Tuesday, March 24, 2020

How to Survive Being Quarantined with Your Parents

Hey y'all! Happy Tuesday!

I hope everyone is doing well as we work on getting through this situation together. With so much being out of anyone's control, life can get overwhelming very fast, and it's important to remember to take care of yourselves.

Personally, I had planned on spending my spring break visiting my parents in Ohio for a week and then flying back to Atlanta to finish my last semester of law school. During that week, the COVID-19 outbreak got worse, my school extended spring break a week, and all classes got moved online. Since my medical insurance is more widely-accepted in Ohio, and it's likely safer not to fly back just yet, I decided to stay at home until further notice. Since then, I've had to deal with what would have been my last Barrister's Ball getting canceled, graduation getting canceled, and surviving with about half a week's worth of clothes and other necessities until my fiancé could send me a box of my things from our apartment. It's been a lot to handle, and I know I'm not alone in struggling to deal with it all.

* **Task requirements**
**1.** In the post on being quarantined with parents, why did the writer decide to stay home in Ohio instead of returning to Atlanta?
**2.** According to the post on being quarantined with parents, what was the writer planning to finish in Atlanta after spring break?

* **Dataset**
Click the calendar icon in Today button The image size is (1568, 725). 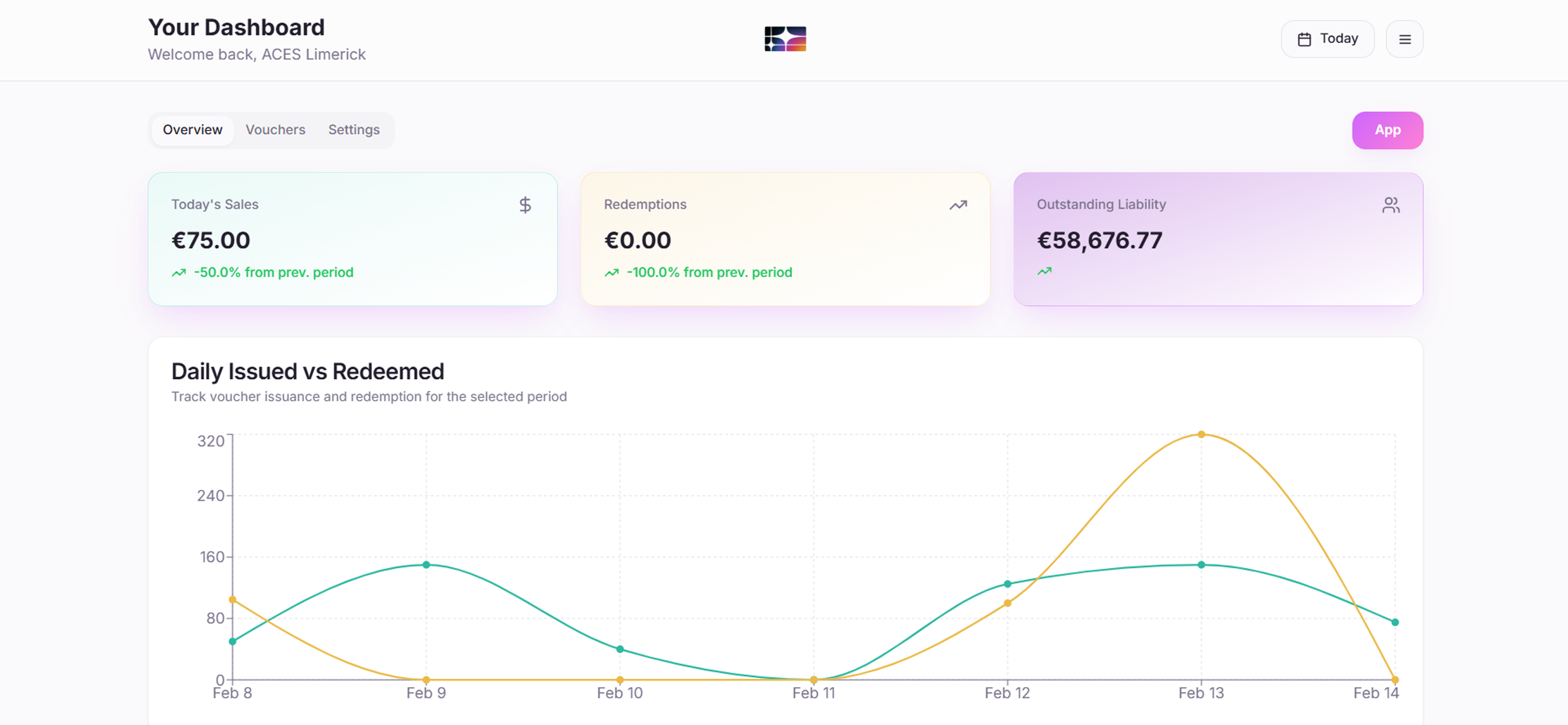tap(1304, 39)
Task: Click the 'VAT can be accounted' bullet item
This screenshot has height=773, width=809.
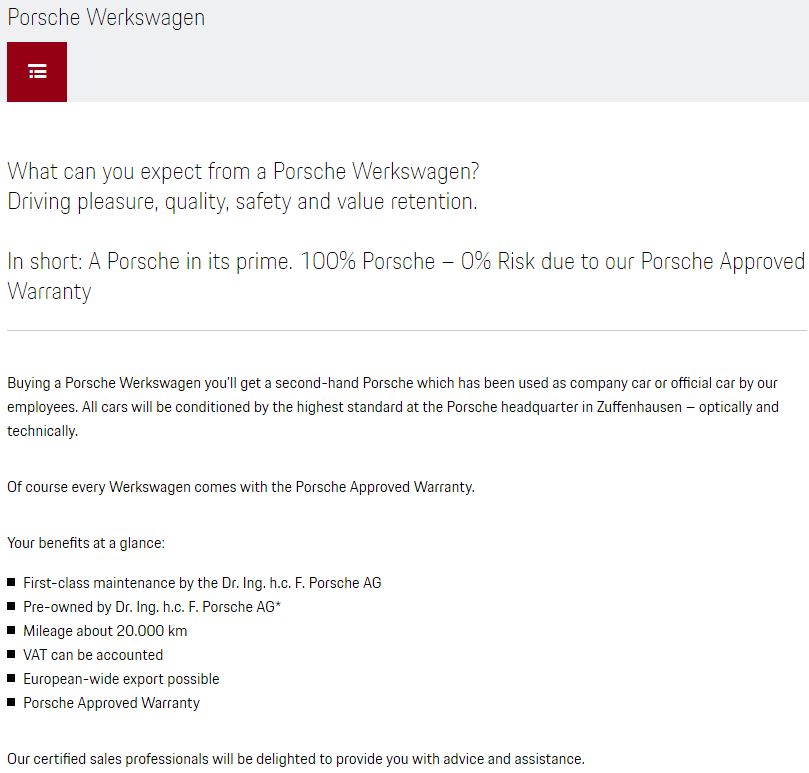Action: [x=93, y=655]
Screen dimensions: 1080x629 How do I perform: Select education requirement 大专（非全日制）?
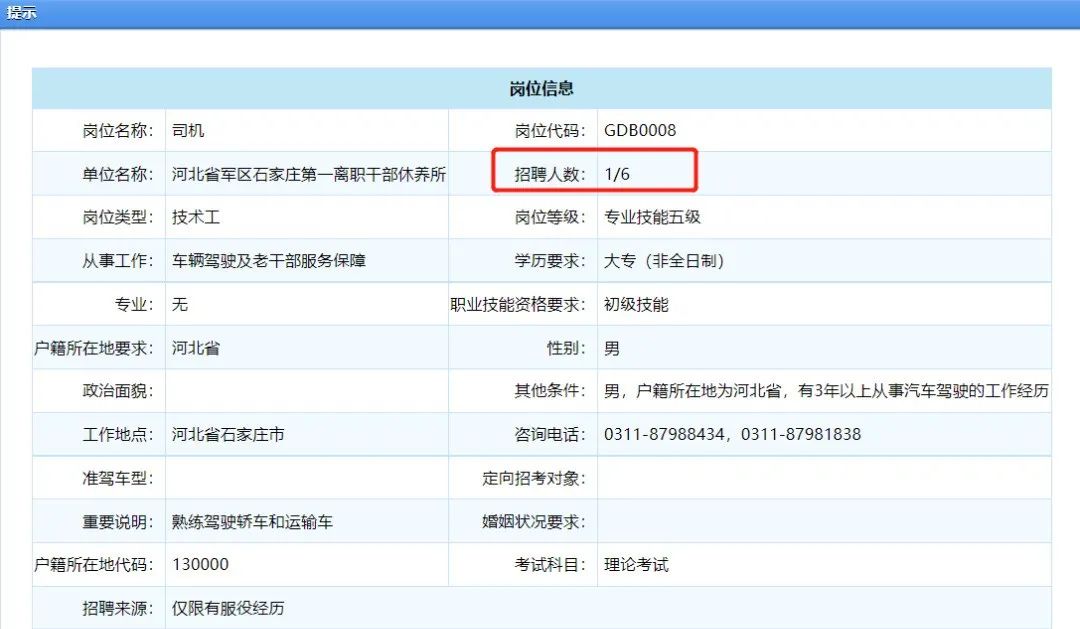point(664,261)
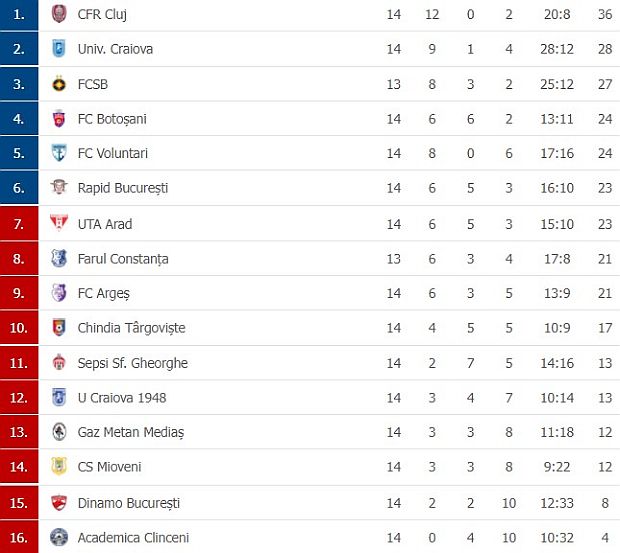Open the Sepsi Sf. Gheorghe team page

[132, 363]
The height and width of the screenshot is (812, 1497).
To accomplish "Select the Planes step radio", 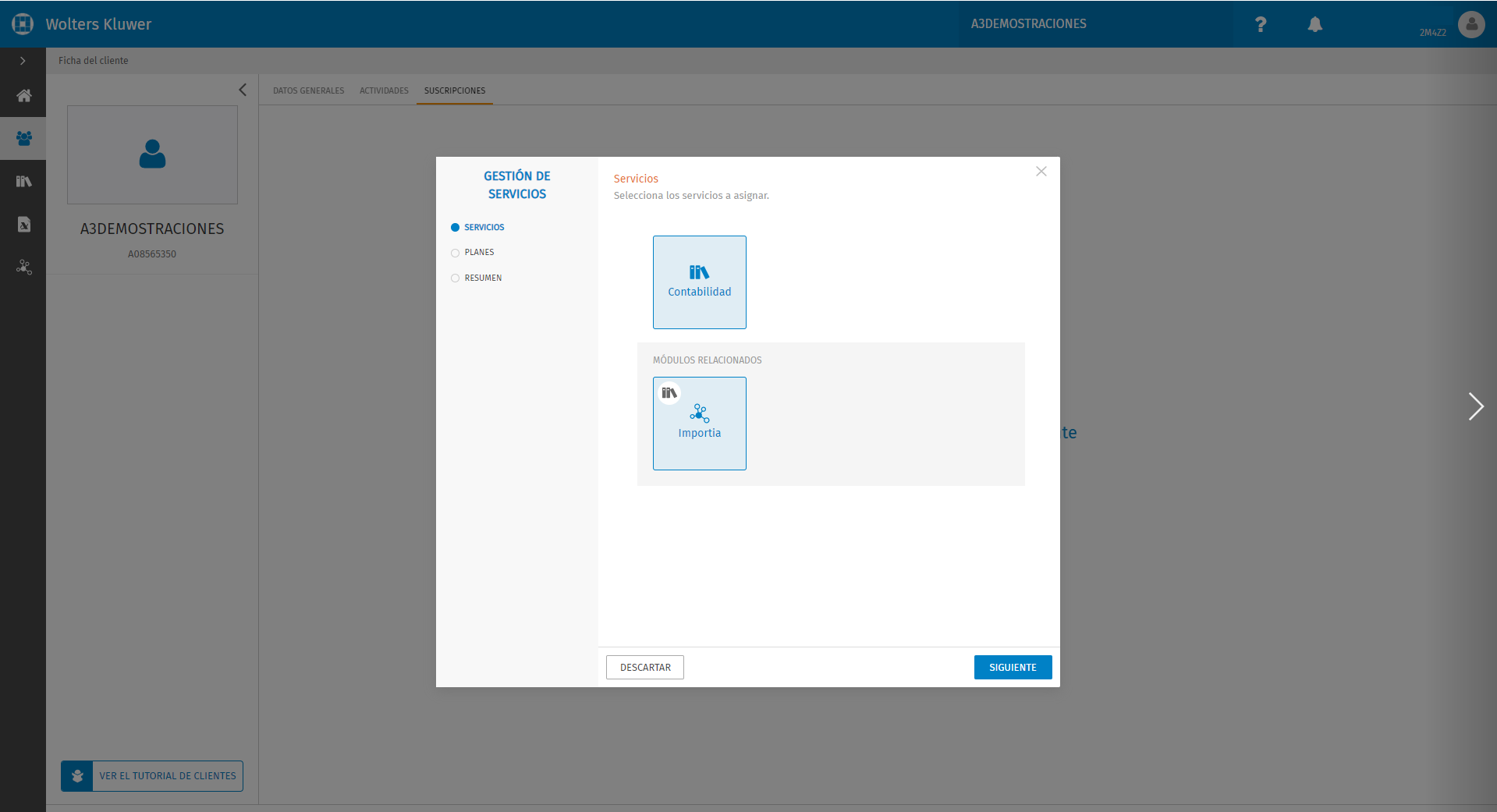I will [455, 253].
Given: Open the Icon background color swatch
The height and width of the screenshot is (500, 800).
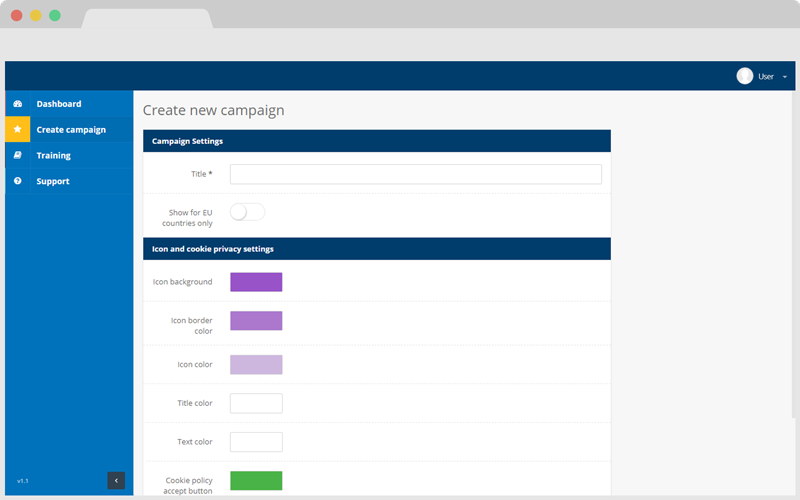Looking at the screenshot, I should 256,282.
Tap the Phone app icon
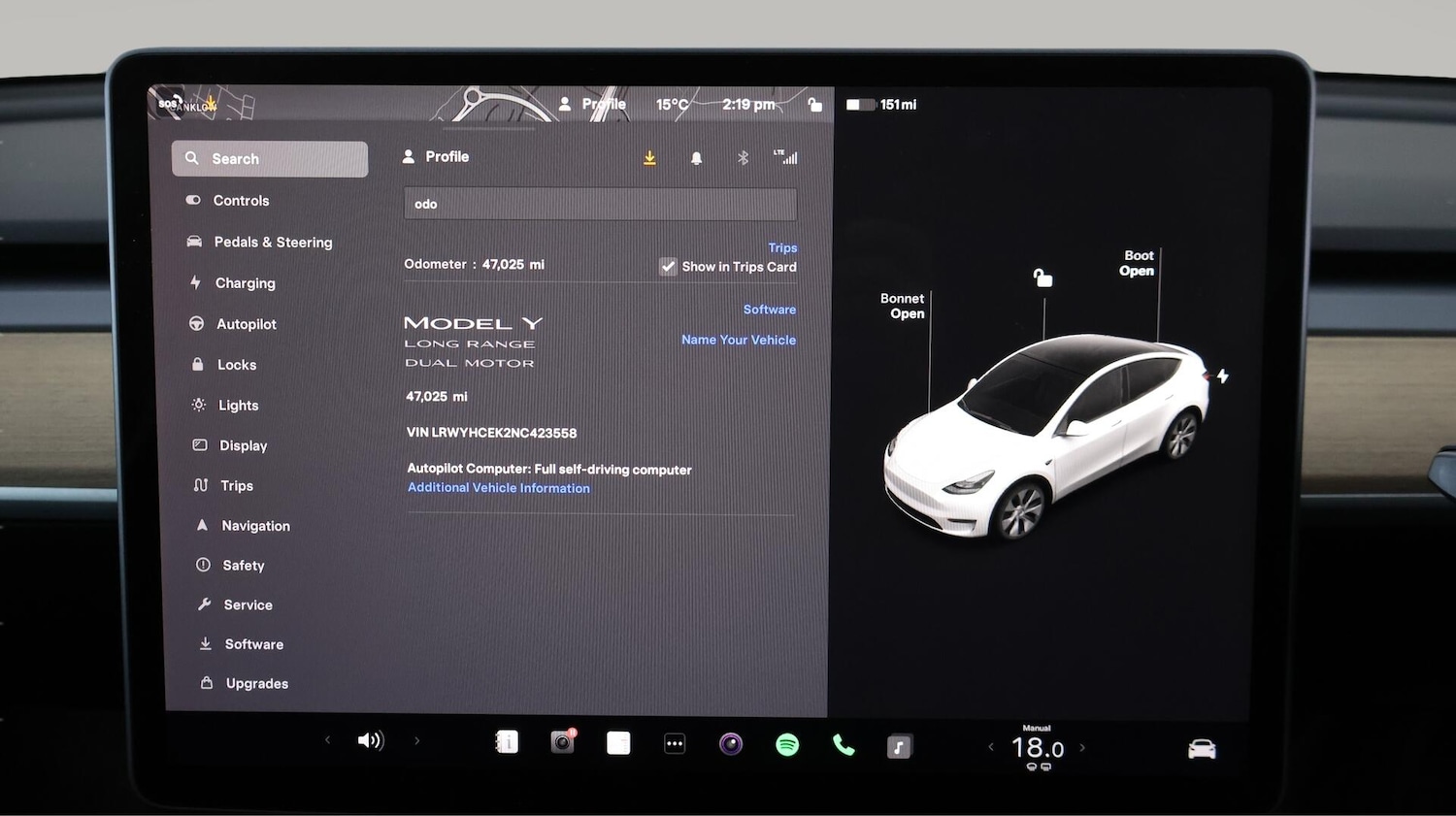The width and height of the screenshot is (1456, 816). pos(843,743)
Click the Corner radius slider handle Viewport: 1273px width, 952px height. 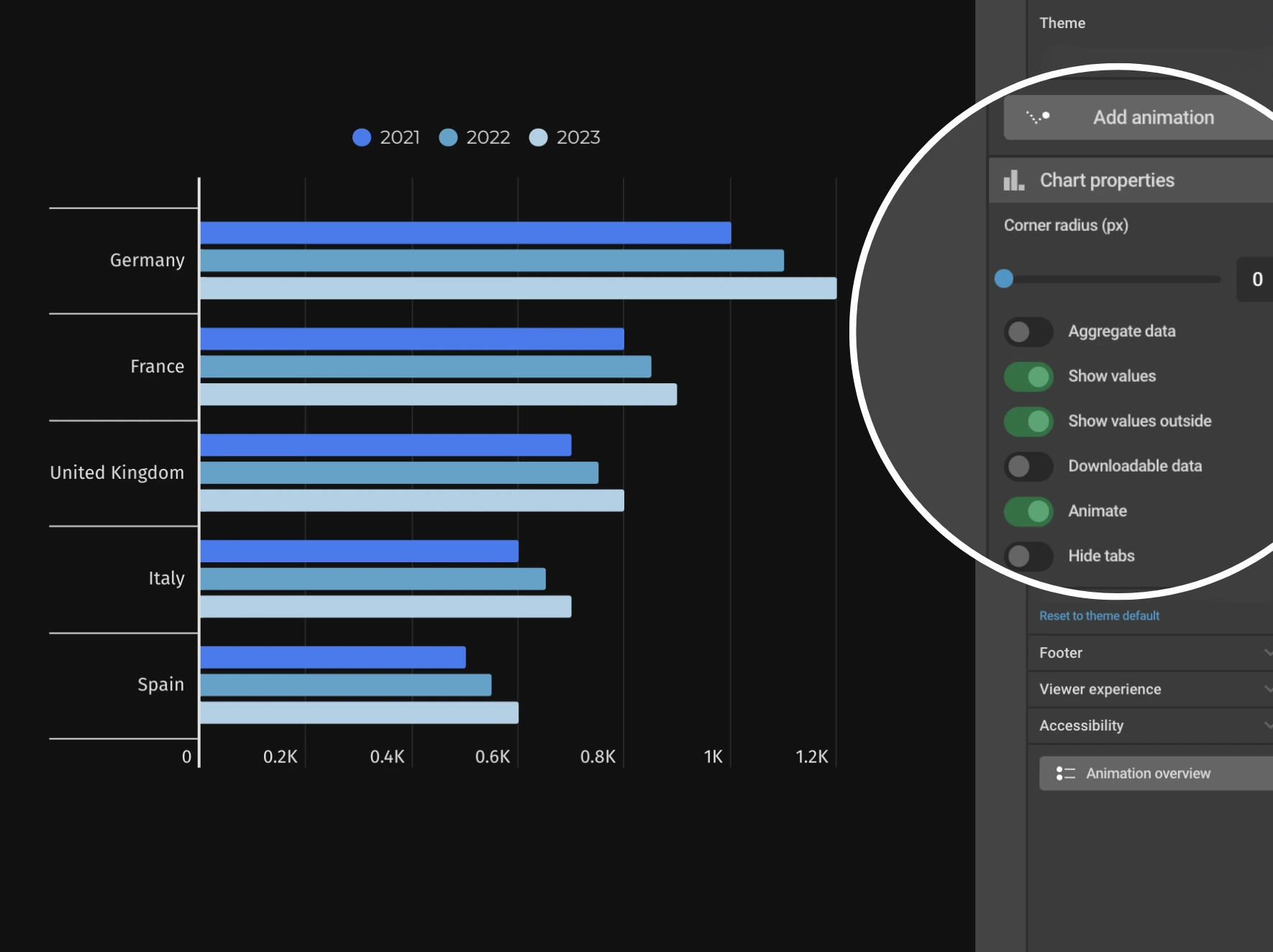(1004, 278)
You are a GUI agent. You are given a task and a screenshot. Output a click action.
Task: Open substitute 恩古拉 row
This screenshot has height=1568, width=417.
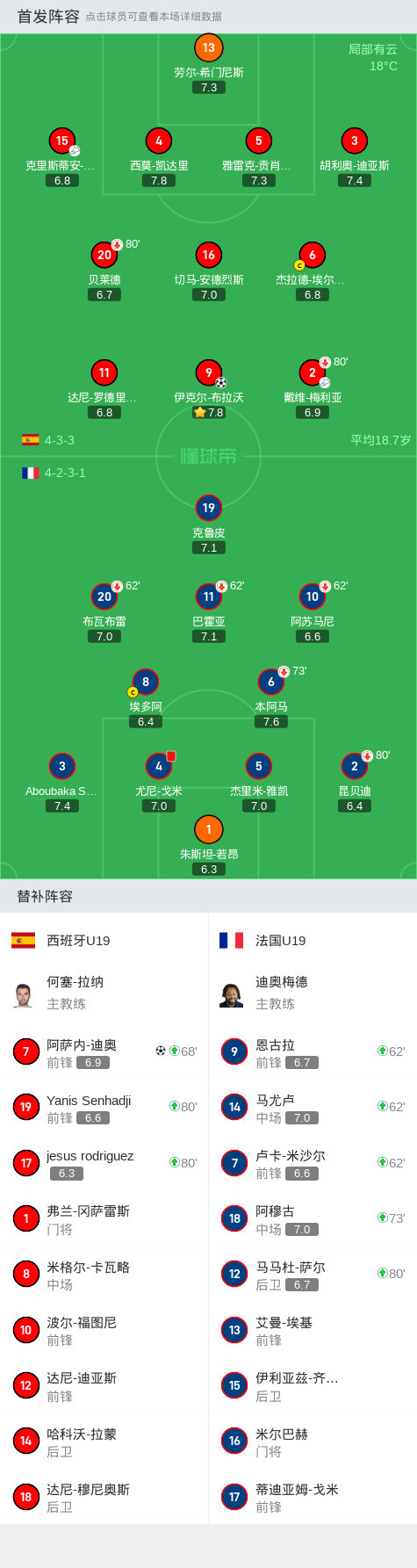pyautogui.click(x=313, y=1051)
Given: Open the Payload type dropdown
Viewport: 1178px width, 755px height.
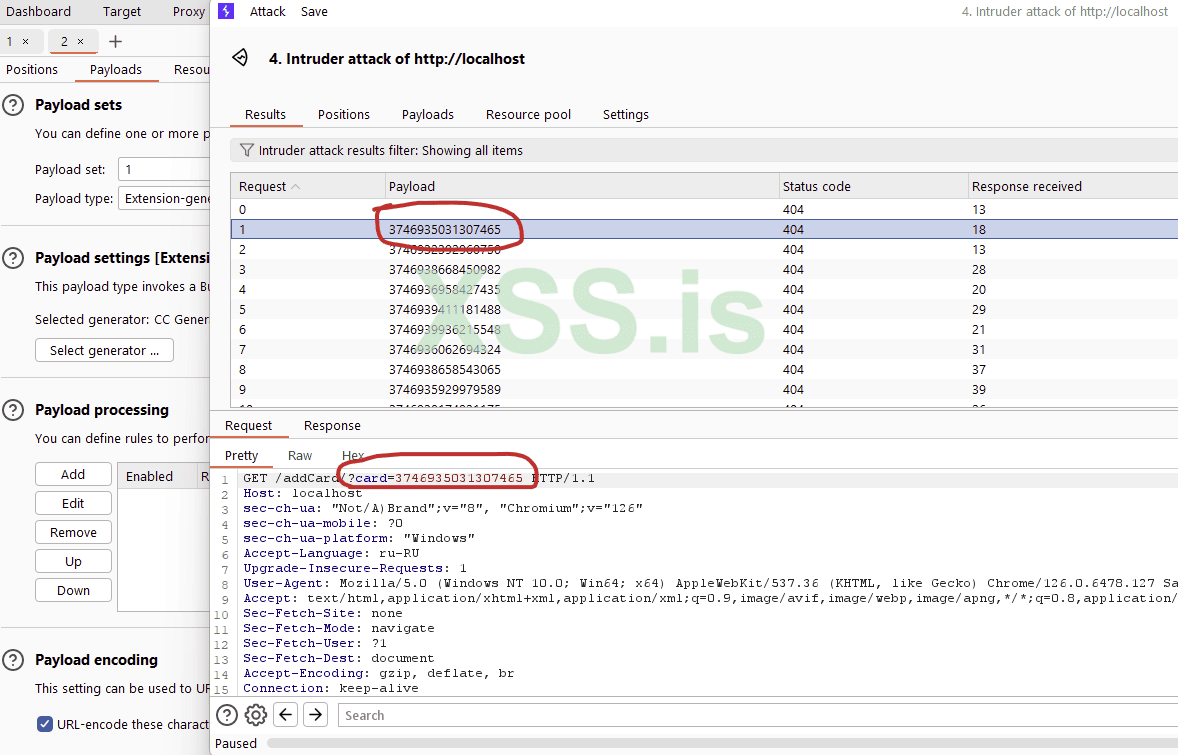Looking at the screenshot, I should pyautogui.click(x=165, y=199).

* **Answers by item**
**1.** The writer's medical insurance is more widely accepted in Ohio, and it was likely safer not to fly back yet.

**2.** The last semester of law school.